Feb. 12 U.Va.'s McIntire Department ofMusic will present the next installment in its Chamber Music Series. The concert will be the second of four this year in the Chamber Music Program, which is performed by an ensemble composed of members of the University's music faculty.

Music Department professor Amy Leung, the group's cellist, has spent six years as part of a professional string quartet, worked with the prestigious Emerson and Guarneri Quartets and performed throughout Europe and the United States. When asked about the importance of chamber music in the University community, she referred to it as one of the most satisfying parts of the music world.

Leung said that performing in a chamber group is different from performing in an orchestra under the direction of a conductor; it's more like a meaningful conversation among friends, and so it provides a nourishing creative outlet for the faculty and a kind of necessary discourse that is excellent for faculty morale.

For the audience, the program is a superlative opportunity, because the Old Cabell Hall auditorium is one of the finest spaces in the country for chamber music performances. Its intimate acoustics, like those of the private chambers where the genre had its origin, coddle the music almost perfectly. Leung urged students interested in chamber music, or indeed classical music in general, not to miss the opportunity to attend a performance in so ideal a space for so reasonable a price.
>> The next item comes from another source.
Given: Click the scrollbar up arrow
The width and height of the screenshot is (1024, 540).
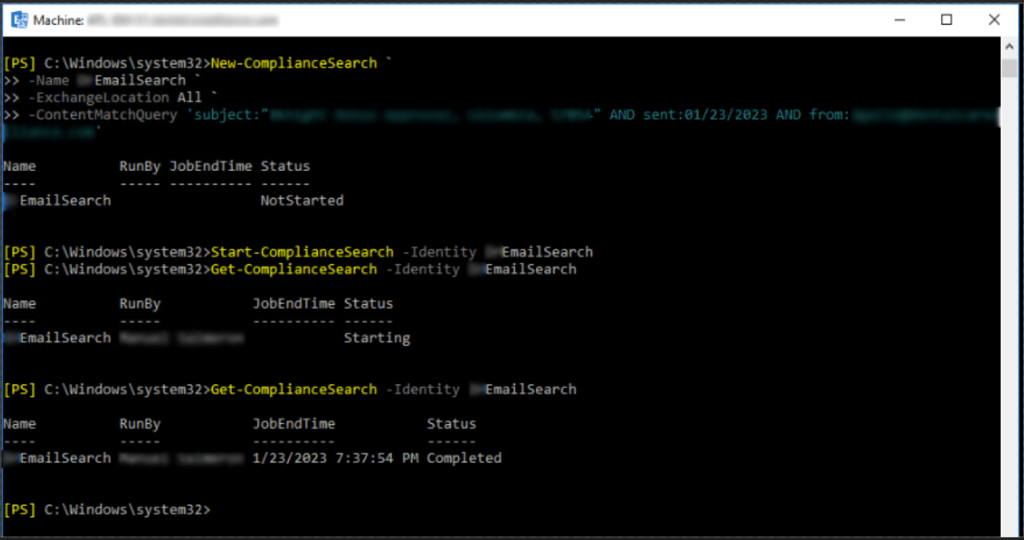Looking at the screenshot, I should [x=1009, y=47].
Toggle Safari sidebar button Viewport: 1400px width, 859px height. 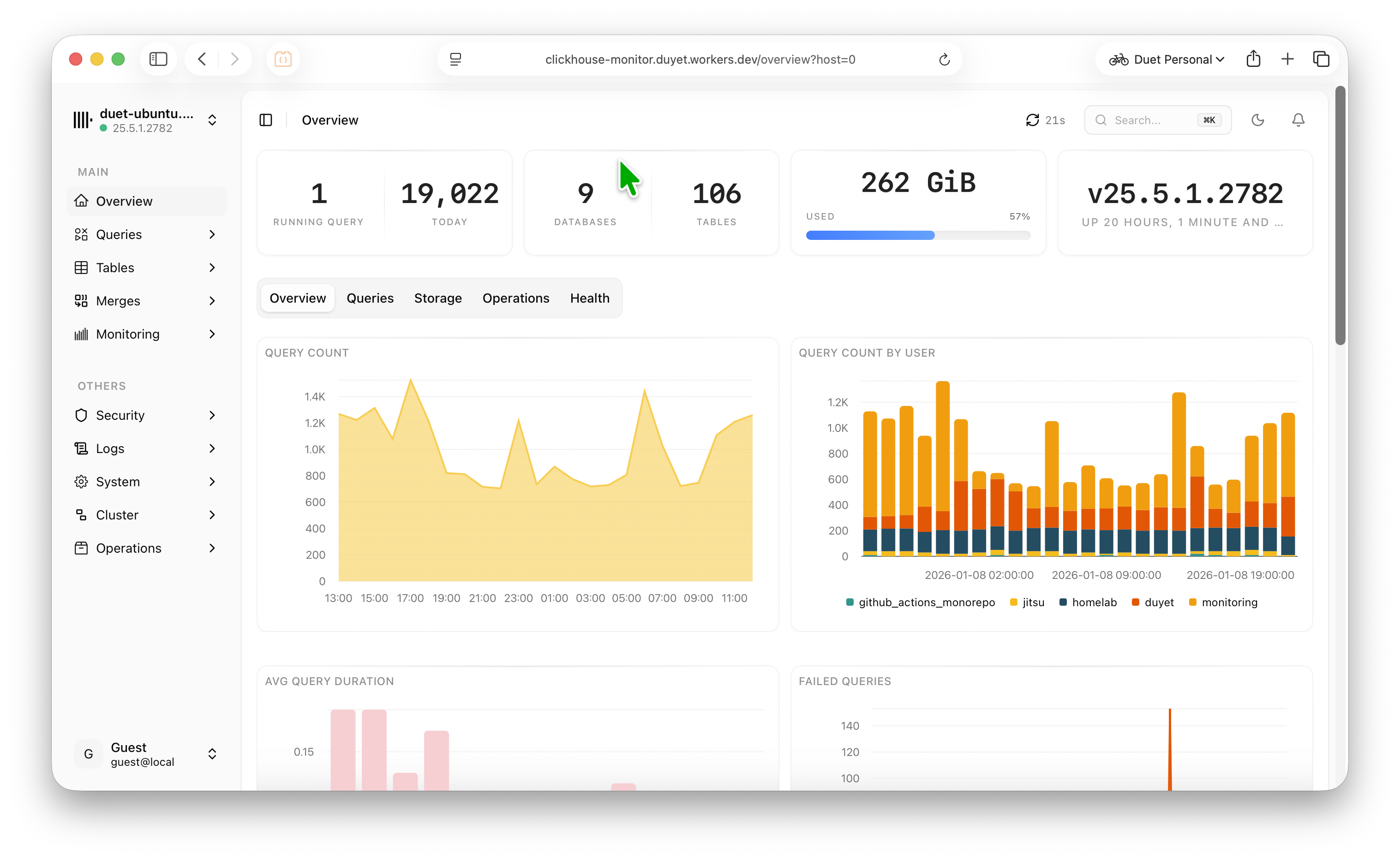(158, 59)
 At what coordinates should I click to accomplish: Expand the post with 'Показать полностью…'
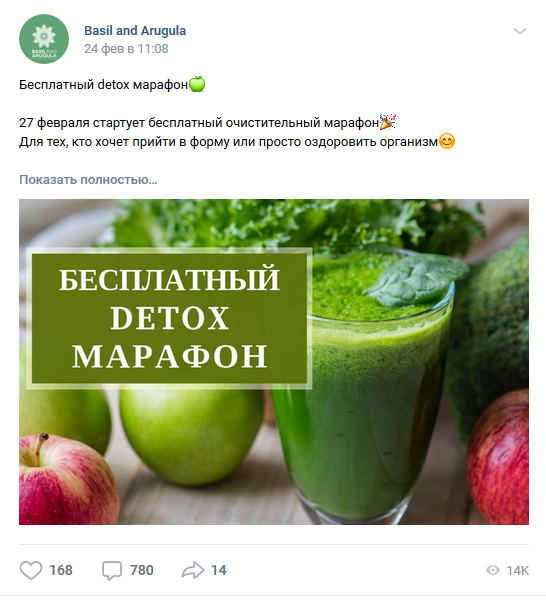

For those without much experience with classical music, chamber music provides perhaps the best introduction; it's art music at its most accessible. Chamber music is a genre intended for performance by small, intimate ensembles of no more than about a dozen performers, with only one instrument per part. It has an emotive directness and clarity that speak to all receptive people, regardless of their familiarity with the conventions of classical composition. If you don't know much about classical music but find it intriguing, this is a good place to start.

The upcoming concert will feature contemporary composer Victoria Bond's Hot Air for Wind Quintet, an elaboration on portions of her Gulliver-themed opera, Travels, followed by the melodic Duo Concertant for Violin and Marimba, Op. 10, by Raymond Helble. Last comes the program's most recognizable piece, Schumann's complex and well-known Op. 44 Quintet.

The next concert will be held April 2, in honor of Mozart's 250th birthday. As an introduction to the tonal language then in currency, it will feature pieces by Reicha and Albrechtsberger, two of Mozart's contemporaries, followed by Mozart's own Kegelstatt trio. This arrangement should serve to highlight the universal quality that made Mozart's work so significant or, as Leung said, "...Why Mozart was Mozart, and Reicha wasn't."

The season's final concert, April 9, will feature the University's own violinist, Constance Gee, who is also the coordinator of the student chamber music program. Details about this concert are not yet available, but fans of Mozart and new converts from the Happy Birthday concert can expect to find some of him here, too.

Each of the performances will be held at 3:30 p.m. in the auditorium of Old Cabell Hall. Art$ may be used; tickets may be obtained by calling 434-924-3984.